Más allá del escenario las parejas dan vueltas por el playón al ritmo de la cumbia, el cuarteto, la tarantela, como si se tratara de un gran plato giratorio. Está el que baila estrechando los hombros pero los pies no le responden, está la chica de las mejillas encendidas que baila un chamamé eterno amarrada a su compañero, está la pareja de ancianos que apenas mueve los codos y sonríen a los que pasan a su lado, están los muchachones que bailan entre sí, a un costado, a falta de compañeras de baile y también está un borracho de panza prominente que busca pelea a quien se acerque a menos de dos metros de él o de su mujer.
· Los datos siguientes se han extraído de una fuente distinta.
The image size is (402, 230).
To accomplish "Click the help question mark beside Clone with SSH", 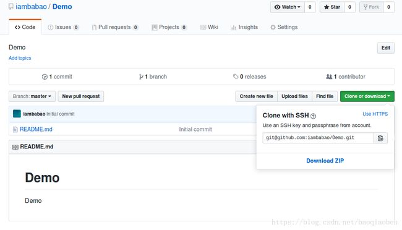I will 313,116.
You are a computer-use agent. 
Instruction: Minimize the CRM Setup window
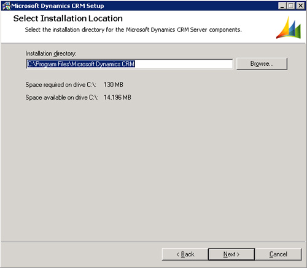coord(282,6)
En lo que resta de la noche no volverá a repetirse la comunión de tantos bailarines: Los Minaqueros pondrán toda su potencia vocal para seducir a un público que recibe con cierta indiferencia la impronta chalchalera de los guitarreros.
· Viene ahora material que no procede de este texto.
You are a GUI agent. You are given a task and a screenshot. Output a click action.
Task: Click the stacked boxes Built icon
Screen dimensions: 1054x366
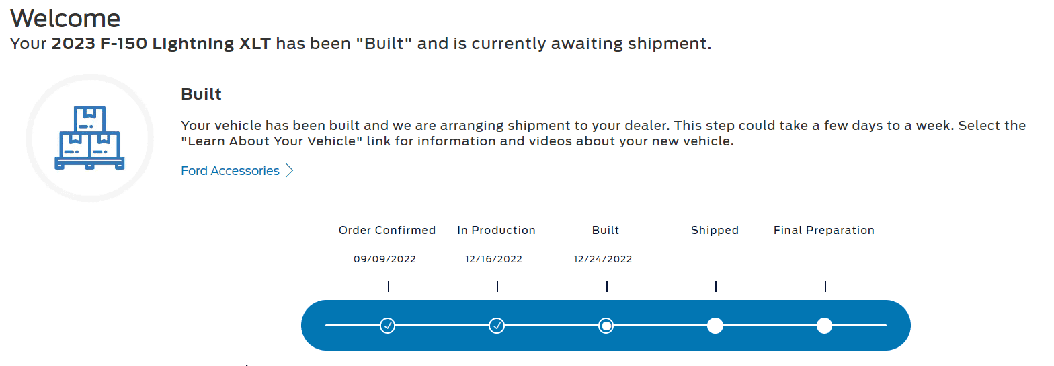(89, 138)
Falta tunga-tunga. El folclore juega de visitante en este territorio campesino y cordobés.
La fiesta patronal llega a su fin. Con el ave maría de fondo, aparece entre amplificadores y pies de micrófonos un pesebre viviente encabezado por la mujer del intendente ahora en el rol de un ángel inmaculado junto a un burro –de carne y huesos- con cara de susto al tiempo que unos esforzados reyes magos tiran caramelos masticables a los niños que se abalanzan contra el escenario pidiendo más y más.
Haciendo dedo en el cruce
En un paraje donde solo se ven perros y motos conseguir transporte al pueblo vecino es todo un desafío. El dueño de la única camioneta oferta 90 pesos por el traslado. Nos negamos. Queremos hablar con algún transeúnte que nos indique alguna referencia pero en plena siesta ni las moscas se asoman. Camino junto a la ruta hasta que veo una puerta abierta, ingreso sin anunciarme y los parroquianos dejan de reír, de hablar, de tomar vino y uno de ellos baja el volumen del televisor. Esperan que hable. Les digo. Dos cuadras después, donde se diluye el poblado, está una pulpería del siglo XXI: unos pibes juegan billar, dos jornaleros arrugados como tortugas beben vino con coca y desde los fondos emerge una enorme panza con una cicatriz de apendicitis del tamaño de una lombriz amazónica. Un paso más atrás viene su dueño, el remisero del pueblo, conductor de un fiat palio rojo que es la debilidad de su hijo adolescente. “Son cien”, dice el gordo con su mejor cara de fastidio. Fue un error levantarlo de la siesta.
Para llegar a este enclave escondido en el noroeste cordobés debimos tomar un colectivo, hacer un trasbordo en Cruz del Eje para llegar a la desolada La Higuera, caminar hasta el desvío y hacer guardia por tres horas hasta que un visitante de Villa El Libertador, hijo de una comadre del pueblo, detuvo su auto en medio del camino y, tomándose todo el tiempo del mundo, nos recogió con su mejor sonrisa. Nuestros bártulos fueron a parar al baúl junto al cajón de coca-cola y una bolsa de harina repleta de varillas de pan. Estábamos –ella y yo- felices. Nuestro peregrinaje por fin se hacía realidad.
Epílogo
Cruz de caña es la paz hecha camino de tierra, monte de espinillos, aguas frías y claras. Es un atardecer de enero de luciérnagas apuradas y motociclistas que no tienen dónde ir. Es un pedacito de tierra debajo del algarrobo donde domar las brazas de un asado para saborear con las manos. Es el crepitar del agua con la crecida y su mansa melodía en las noches de luna llena. Es un promontorio de estrellas fijadas sobre el cielorraso de la vía láctea.